4.        After the lunch, Tom Buchanan sees with astonishment that his wife is in love with Gatsby, because of something she says in a certain way. Quote the words by which Tom realizes Daisy loves Gatsby.

5.        A page or so later, Gatsby explains to Nick the extraordinary quality of Daisy’s voice: “Her voice is full of……”

6.        The Buchanans and their guests decide to go to New York. Who drives Gatsby’s car? Who rides with Gatsby in the other car?

7.        On the way to town, Tom stops by to get gas at George Wilson’s garage. What has Wilson recently discovered about his wife, Myrtle?

8.        At the Plaza Hotel, the quarrel between Gatsby and Tom comes out into the open. How does Gatsby describe Daisy’s feelings for Tom?

9.        Still at the hotel, Tom exposes Gatsby as “one of that bunch that hangs around with Meyer Wolfshiem.” Then Tom accuses Gatsby of various shady activities. How does Daisy feel about this information?

10.     They all leave the hotel. When Nick, Tom, and Jordan pass the gas station on the way home, we learn that George Wilson has locked his wife, Myrtle, in the house. What happens to her as soon as she escapes?

11.     George Wilson says, “You don’t have to tell me what kind of car it was! I know what kind of car it was!” Whose car is he talking about?

12.     Nick speaks with Gatsby in the Buchanan grounds-toward the end of the chapter.
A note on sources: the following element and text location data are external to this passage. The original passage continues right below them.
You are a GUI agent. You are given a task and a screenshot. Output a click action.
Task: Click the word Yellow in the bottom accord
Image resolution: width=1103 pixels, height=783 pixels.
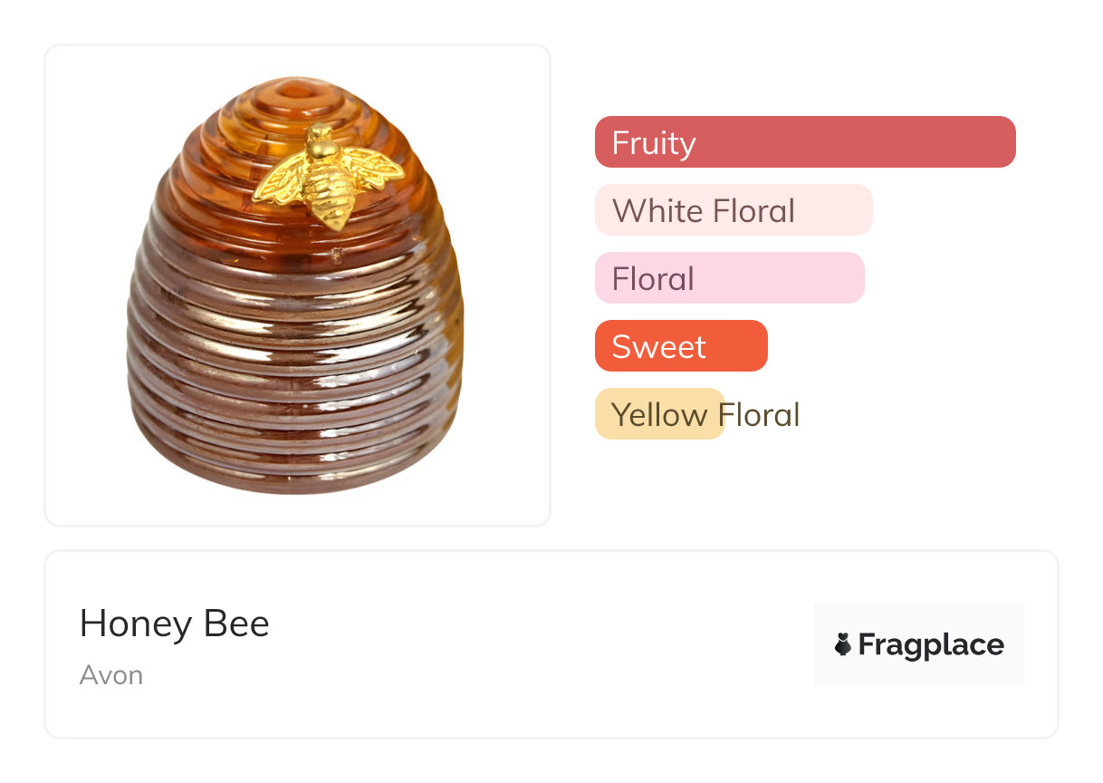click(659, 415)
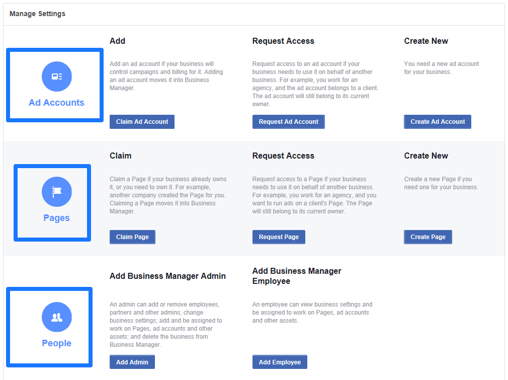Click the Add Business Manager Employee heading
508x380 pixels.
pos(297,276)
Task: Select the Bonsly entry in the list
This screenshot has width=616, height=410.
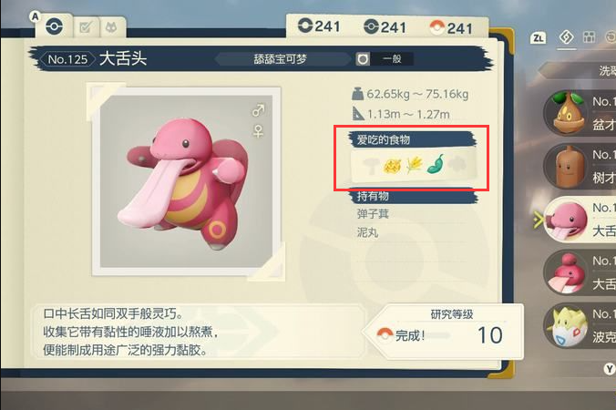Action: click(580, 113)
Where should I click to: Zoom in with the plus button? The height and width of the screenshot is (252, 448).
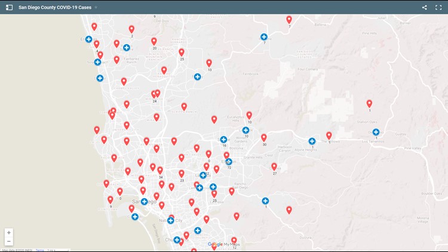[x=9, y=232]
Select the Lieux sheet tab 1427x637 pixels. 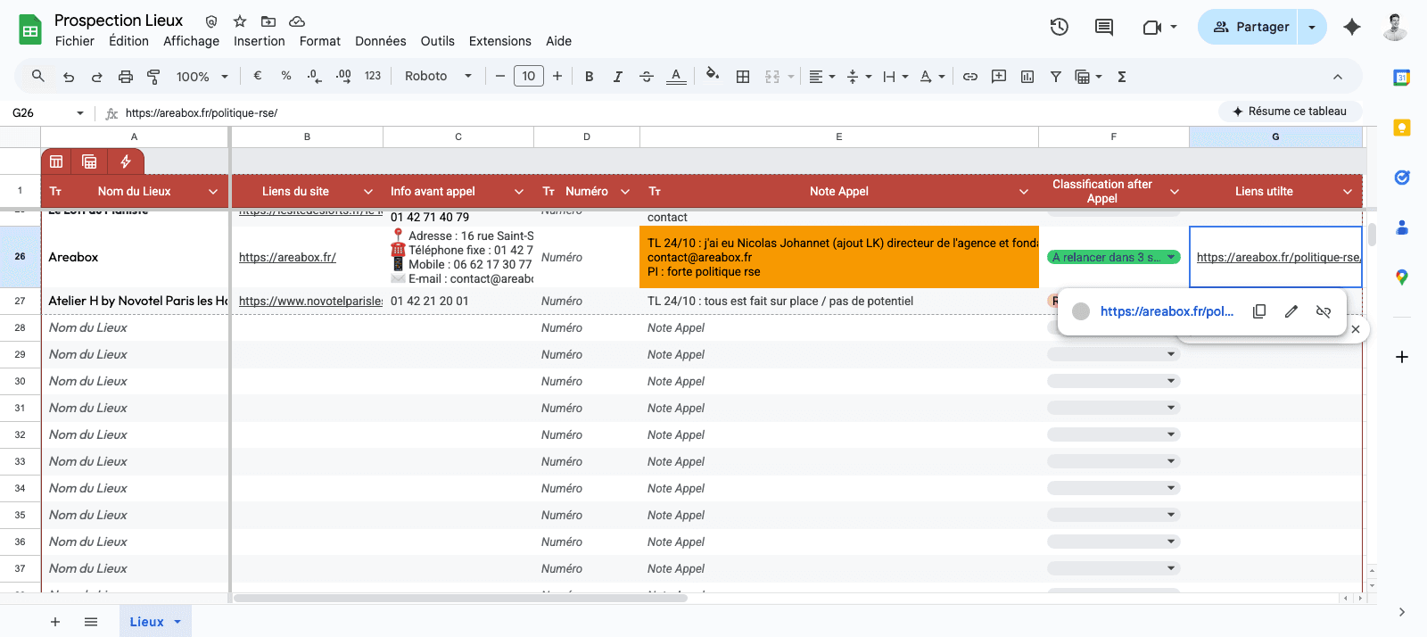pyautogui.click(x=154, y=622)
Who does Nick now realize was driving the car?

  • Chapters 8-9

1.        Who watches all night outside of Daisy’s house? What time does this person come home?

2.        Where was Gatsby when Daisy married Tom? Where does Gatsby go when he returned to the United States?

3.        Before leaving to go to work, Nick shouts to Gatsby, “They’re a rotten crowd. You’re worth the whole damn bunch put together.” To what bunch was he referring?

4.        At his office, Nick speaks on the phone to Jordan Baker. What does he say to her proposal that they meet that afternoon?

5.        Alone with Michaelis, the grieving George Wilson points out an expensive leather and silver dog leash, apparently new. Who probably gave it to his wife?

6.        The next-to-last paragraph of Chapter 8 speaks of “the laden [i.e., loaded] mattress.” Where is this air mattress found? What is its load, “its accidental burden?”

7.        Whose body is found, “a little way off in the grass”? How did this person probably die?

8.        Who is responsible for Gatsby’s funeral arrangements? Besides Nick, the minister, the postman, and some servants, who comes to the funeral?

9.        Before leaving the East, to go back home, Nick says he wants “to leave things in order.” To whom does he have to talk?

10.     Later Nick meets Tom Buchanan in New York. What had Tom told George Wilson the day after his wife, Myrtle, was killed?

11.     “They were careless people….they smashed up things and creatures and then retreated back into their money or vast carelessness, or whatever it was that kept them together, and let other people clean up the mess they had made…” Who are they? Which “other people” or person cleans up their mess?